ÇİĞDEM YILMAZ İstanbul | 24-25 Haziran tarihleri arasında Sütlücü’deki Haliç Kongre Merkezi’nde gerçekleşen toplantıda kadın hakları aktivistleri İstanbul Sözleşmesi’ni ve önemini konuştu.
ODTÜ Sosyal Bilimler Enstitüsü Kadın Çalışmaları Anabilim Dalı’nın kurucularından Prof. Dr. Feride Acar şunları aktardı: “İstanbul Sözleşmesi 1 Temmuz itibariyle artık yoksa bile, elimizde Birleşmiş Milletler’in her türlü ayrımcılığın önlenmesine karşı olan CEDAW Sözleşmesi var.

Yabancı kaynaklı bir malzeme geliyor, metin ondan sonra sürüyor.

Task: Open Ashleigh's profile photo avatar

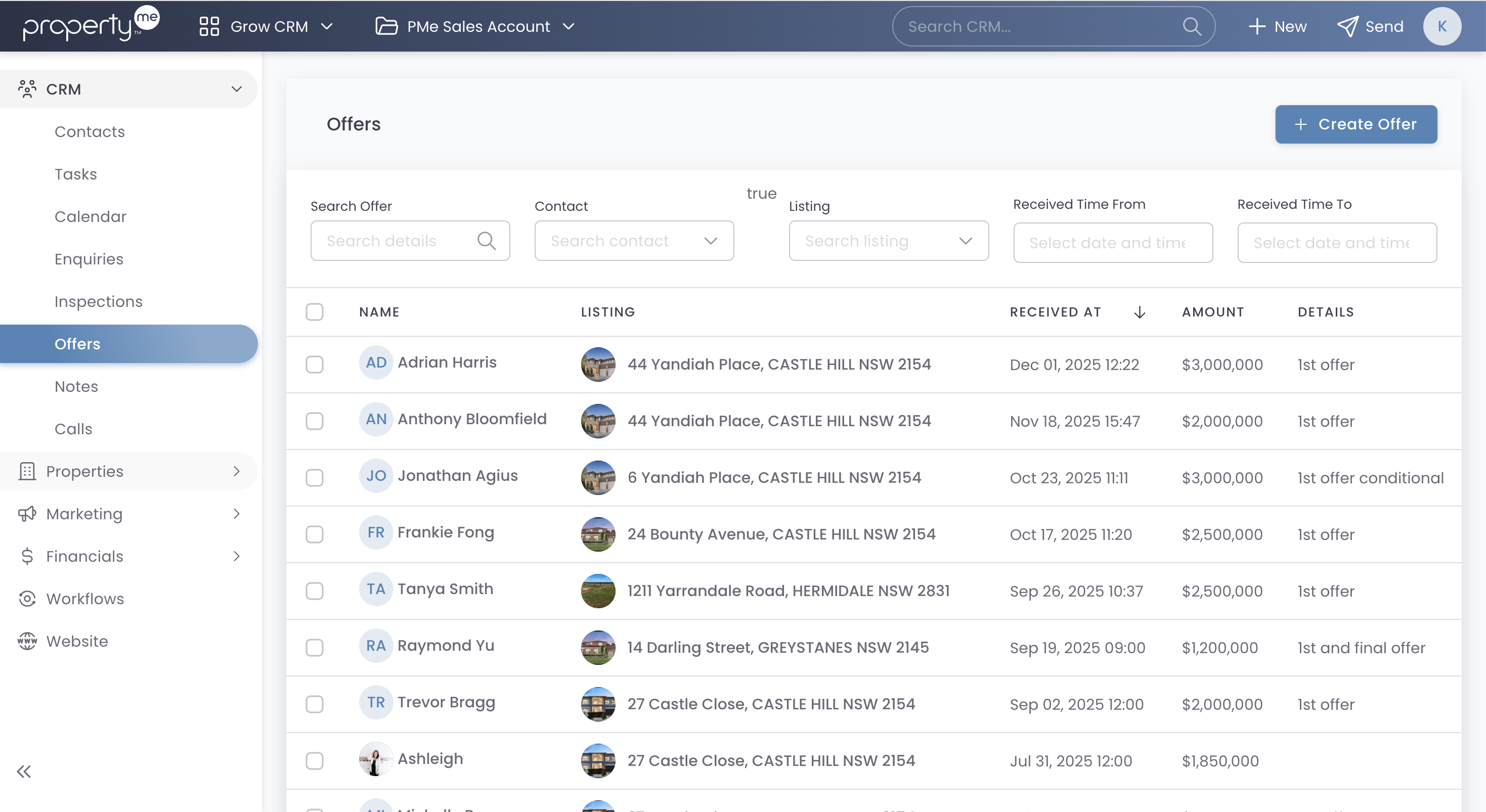Action: click(x=375, y=759)

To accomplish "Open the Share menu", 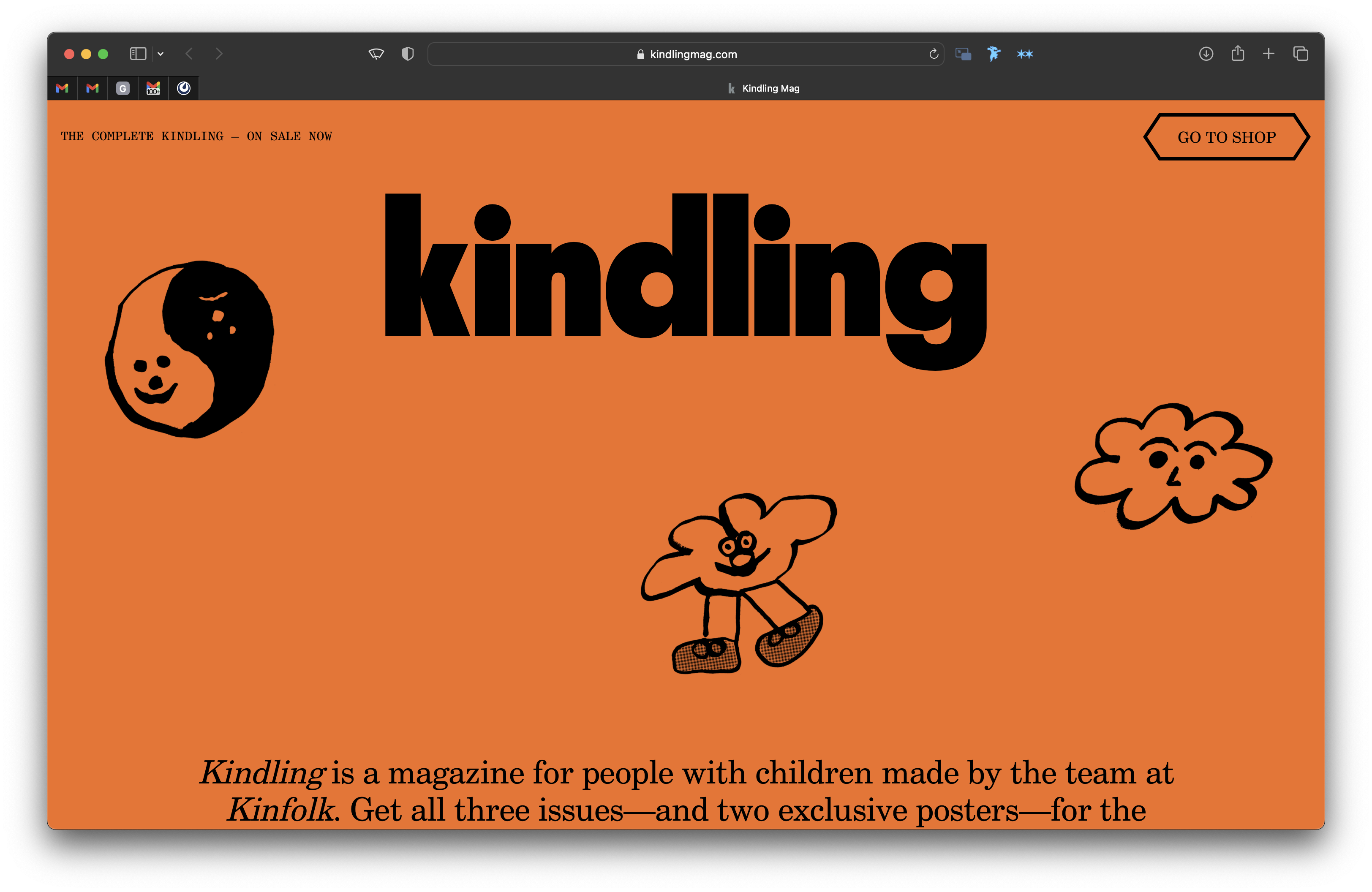I will [1238, 54].
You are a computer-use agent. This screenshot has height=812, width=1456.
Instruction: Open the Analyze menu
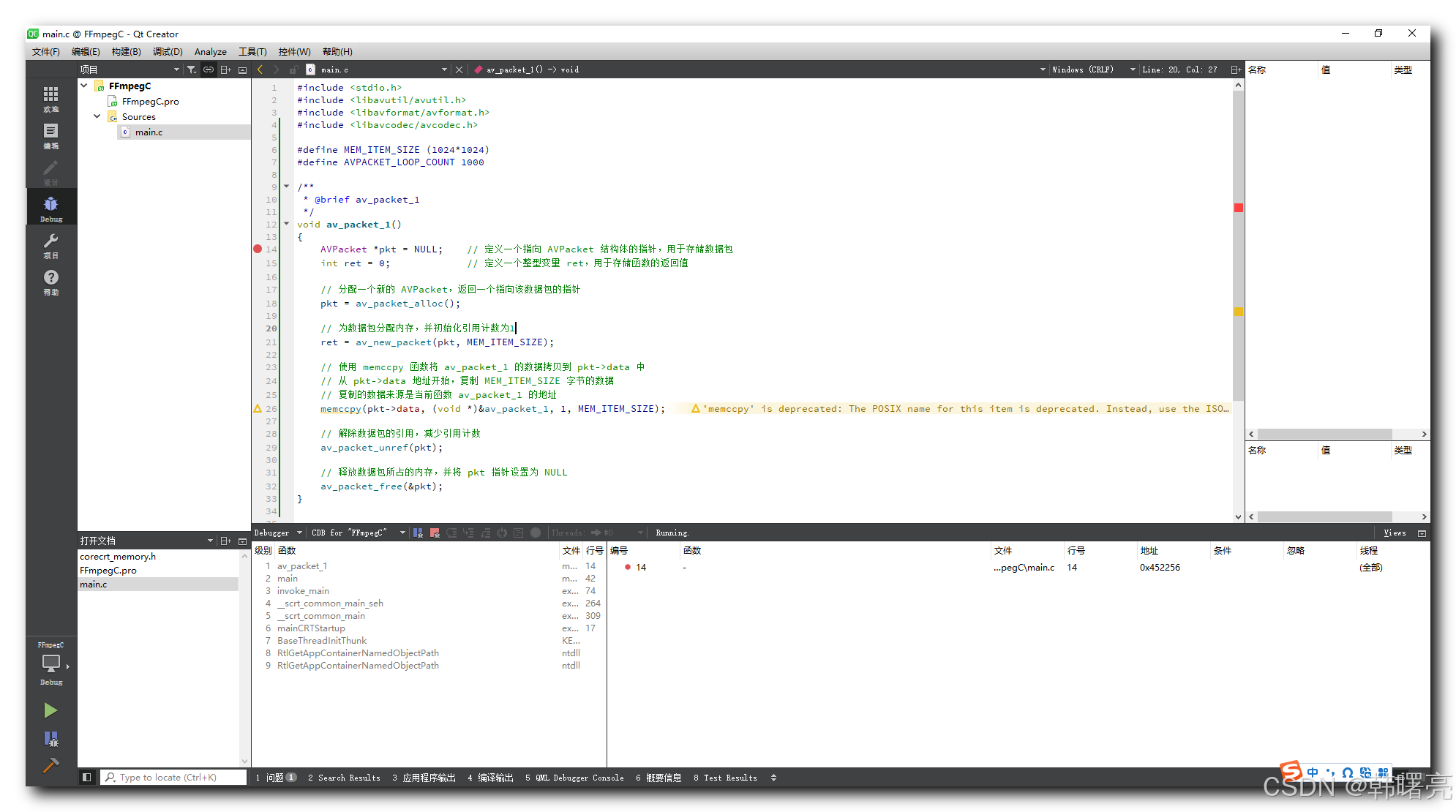click(210, 52)
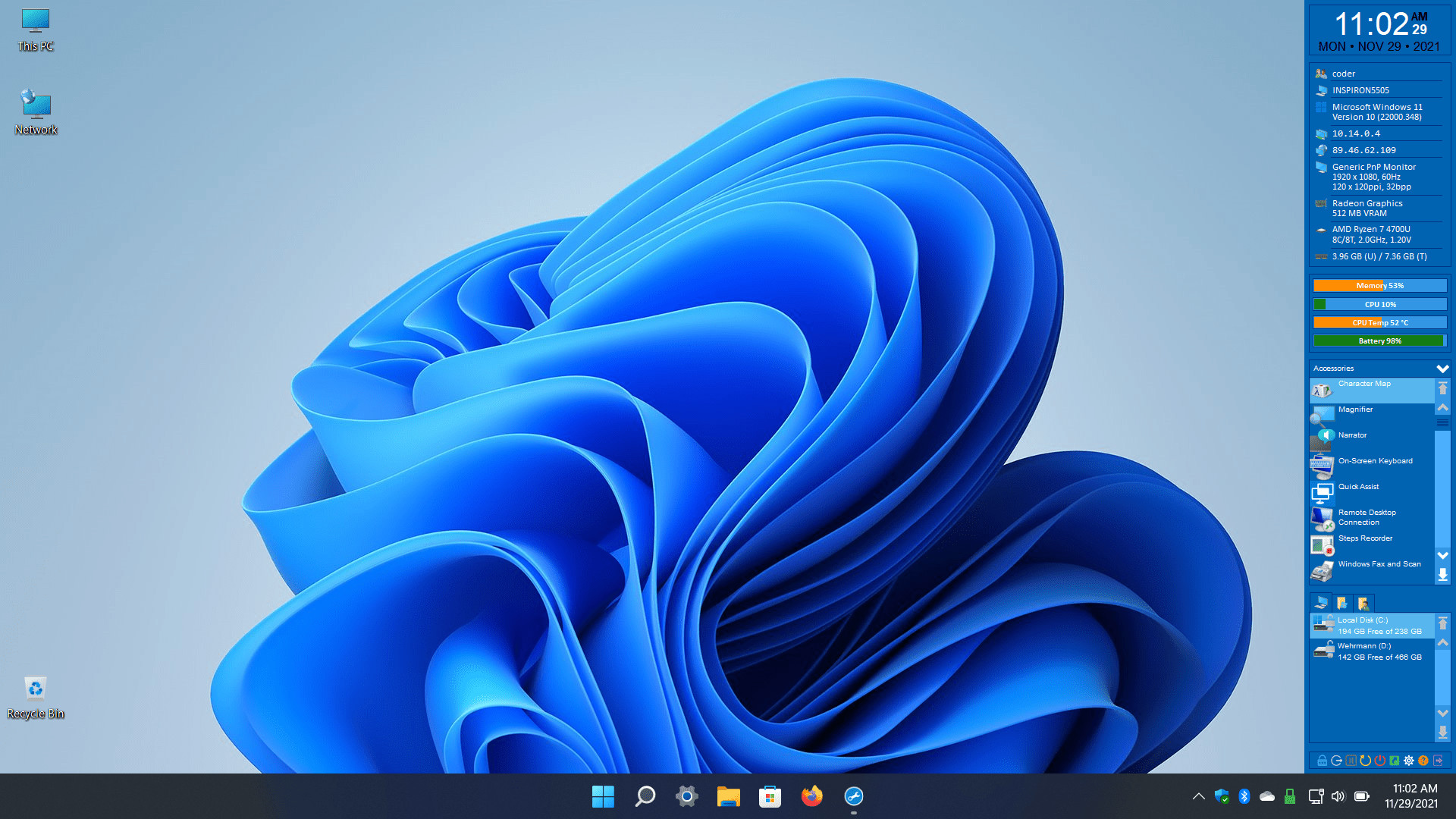Show hidden system tray icons chevron
Screen dimensions: 1456x819
[1198, 796]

Elimizde olan bu sözleşmeyi artık daha iyi kullanmamız gerekiyor. BM CEDAW Sözleşmesi’ni denetleyen CEDAW komitesinin çıkardığı genel tavsiyeler var. Bunlardan biri ‘Genel Tavsiye Kararı 35’. Genel Tavsiye Kararı 35 çok yeni ve İstanbul Sözleşmesi’nin getirdiği uluslararası normlar bütünü içerisindeki, düzenlemelerin tamamını içeren hatta onun da ötesine geçen bir genel tavsiye. Dolasıyla Genel Tavsiye Kararı 35 hukukçuların esnek hukuk dedikleri, yasal bağlayıcılığı İstanbul Sözleşmesi gibi veya CEDAW gibi mutlak olmayan bir belgedir. Esnek bir hukuk belgesidir. Ancak dünyanın değişik yerlerinde İnsan Hakları konularında BM İnsan Hakları komitelerinin bu tavsiye ve kararların sözleşeme gibi bağlayıcı olduğu yönünde bir takım kararlar alındığı biliniyor. Dolasıyla burada umut vadeden bir kapı var. Bu nedenle Genel Tavsiye Kararı 35’i mutlaka kullanmamız gerekiyor.”
‘Mücadele sürecek’
İstanbul Sözleşmesi’yle ilgili mücadelelerini sonuna kadar sürdüreceklerini vurgulayan avukat Canan Arın ise “İstanbul Sözleşmesi kadınların yaşamının önemi kadar, toplumun demokrasi göstergesi için de önemli” dedi. Türkiye Kadın Dernekleri Federasyonu Başkanı Canan Güllü de “İstanbul Sözleşmesi uygulansaydı 3 bin 487 kadın hayatta olabilirdi. Nasıl ki İnsan Hakları için mücadele veriyorsak, bu sözleşme için de mücadelemizi sona kadar sürdürmeliyiz. Gelecekle ilgili garantili yaşam hakkını savunmak zorundayız” dedi.